Copy the listing below line for line, changing nothing.

━━━ DATA TO USE

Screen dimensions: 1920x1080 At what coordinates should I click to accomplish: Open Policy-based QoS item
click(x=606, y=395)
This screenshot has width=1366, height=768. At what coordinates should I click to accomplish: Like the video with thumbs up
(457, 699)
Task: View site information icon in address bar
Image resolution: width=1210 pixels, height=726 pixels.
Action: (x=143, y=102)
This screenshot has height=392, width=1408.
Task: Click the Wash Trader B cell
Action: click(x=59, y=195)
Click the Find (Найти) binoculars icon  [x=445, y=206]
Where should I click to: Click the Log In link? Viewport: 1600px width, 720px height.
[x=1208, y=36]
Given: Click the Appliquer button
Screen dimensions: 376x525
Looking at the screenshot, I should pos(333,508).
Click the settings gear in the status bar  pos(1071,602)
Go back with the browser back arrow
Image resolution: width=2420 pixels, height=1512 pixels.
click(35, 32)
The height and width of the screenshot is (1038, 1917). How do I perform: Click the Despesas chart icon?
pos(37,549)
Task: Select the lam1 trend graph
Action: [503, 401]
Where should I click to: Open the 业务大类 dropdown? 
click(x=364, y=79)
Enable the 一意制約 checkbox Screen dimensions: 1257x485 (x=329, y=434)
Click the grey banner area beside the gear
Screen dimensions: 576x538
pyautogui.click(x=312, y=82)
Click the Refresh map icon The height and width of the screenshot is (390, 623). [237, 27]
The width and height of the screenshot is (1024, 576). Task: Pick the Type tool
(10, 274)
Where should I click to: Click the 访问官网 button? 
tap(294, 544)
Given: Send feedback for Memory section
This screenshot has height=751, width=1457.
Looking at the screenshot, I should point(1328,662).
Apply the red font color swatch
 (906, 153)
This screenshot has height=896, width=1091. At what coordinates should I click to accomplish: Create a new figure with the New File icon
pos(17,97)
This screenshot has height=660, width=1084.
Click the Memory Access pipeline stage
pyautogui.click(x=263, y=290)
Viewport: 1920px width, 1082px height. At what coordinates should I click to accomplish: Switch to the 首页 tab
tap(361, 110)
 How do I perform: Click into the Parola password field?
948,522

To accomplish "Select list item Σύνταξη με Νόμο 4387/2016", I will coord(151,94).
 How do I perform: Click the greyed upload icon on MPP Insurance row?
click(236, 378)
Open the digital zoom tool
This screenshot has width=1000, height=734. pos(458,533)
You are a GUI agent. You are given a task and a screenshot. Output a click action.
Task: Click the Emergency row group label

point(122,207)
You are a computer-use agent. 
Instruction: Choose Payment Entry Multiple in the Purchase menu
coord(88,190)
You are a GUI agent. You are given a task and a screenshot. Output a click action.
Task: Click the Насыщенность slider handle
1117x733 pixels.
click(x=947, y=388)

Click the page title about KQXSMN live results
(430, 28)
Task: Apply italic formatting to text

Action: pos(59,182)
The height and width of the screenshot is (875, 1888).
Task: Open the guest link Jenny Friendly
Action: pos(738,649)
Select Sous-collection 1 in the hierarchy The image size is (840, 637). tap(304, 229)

━━━━━━

**CORRECT OUTPUT**
Screen dimensions: 1920x1080 At what coordinates should I click to accomplish: Open Policy-based QoS item
click(x=606, y=395)
This screenshot has width=1366, height=768. At what coordinates should I click to accomplish: Like the video with thumbs up
(457, 699)
Task: View site information icon in address bar
Image resolution: width=1210 pixels, height=726 pixels.
Action: (x=143, y=102)
This screenshot has height=392, width=1408.
Task: Click the Wash Trader B cell
Action: click(x=59, y=195)
Click the Find (Найти) binoculars icon  [x=445, y=206]
Where should I click to: Click the Log In link? Viewport: 1600px width, 720px height.
[x=1208, y=36]
Given: Click the Appliquer button
Screen dimensions: 376x525
Looking at the screenshot, I should pos(333,508).
Click the settings gear in the status bar  pos(1071,602)
Go back with the browser back arrow
Image resolution: width=2420 pixels, height=1512 pixels.
click(35, 32)
The height and width of the screenshot is (1038, 1917). How do I perform: Click the Despesas chart icon?
pos(37,549)
Task: Select the lam1 trend graph
Action: [503, 401]
Where should I click to: Open the 业务大类 dropdown? 
click(x=364, y=79)
Enable the 一意制約 checkbox Screen dimensions: 1257x485 (x=329, y=434)
Click the grey banner area beside the gear
Screen dimensions: 576x538
pyautogui.click(x=312, y=82)
Click the Refresh map icon The height and width of the screenshot is (390, 623). [237, 27]
The width and height of the screenshot is (1024, 576). Task: Pick the Type tool
(10, 274)
Where should I click to: Click the 访问官网 button? 
tap(294, 544)
Given: Send feedback for Memory section
This screenshot has height=751, width=1457.
Looking at the screenshot, I should point(1328,662).
Apply the red font color swatch
 (906, 153)
This screenshot has height=896, width=1091. At what coordinates should I click to accomplish: Create a new figure with the New File icon
pos(17,97)
This screenshot has height=660, width=1084.
Click the Memory Access pipeline stage
pyautogui.click(x=263, y=290)
Viewport: 1920px width, 1082px height. At what coordinates should I click to accomplish: Switch to the 首页 tab
tap(361, 110)
 How do I perform: Click into the Parola password field?
948,522

To accomplish "Select list item Σύνταξη με Νόμο 4387/2016", I will coord(151,94).
 How do I perform: Click the greyed upload icon on MPP Insurance row?
click(236, 378)
Open the digital zoom tool
This screenshot has width=1000, height=734. pos(458,533)
You are a GUI agent. You are given a task and a screenshot. Output a click action.
Task: Click the Emergency row group label

point(122,207)
You are a computer-use agent. 
Instruction: Choose Payment Entry Multiple in the Purchase menu
coord(88,190)
You are a GUI agent. You are given a task and a screenshot. Output a click action.
Task: Click the Насыщенность slider handle
1117x733 pixels.
click(x=947, y=388)

Click the page title about KQXSMN live results
(430, 28)
Task: Apply italic formatting to text

Action: pos(59,182)
The height and width of the screenshot is (875, 1888).
Task: Open the guest link Jenny Friendly
Action: pos(738,649)
Select Sous-collection 1 in the hierarchy The image size is (840, 637). tap(304, 229)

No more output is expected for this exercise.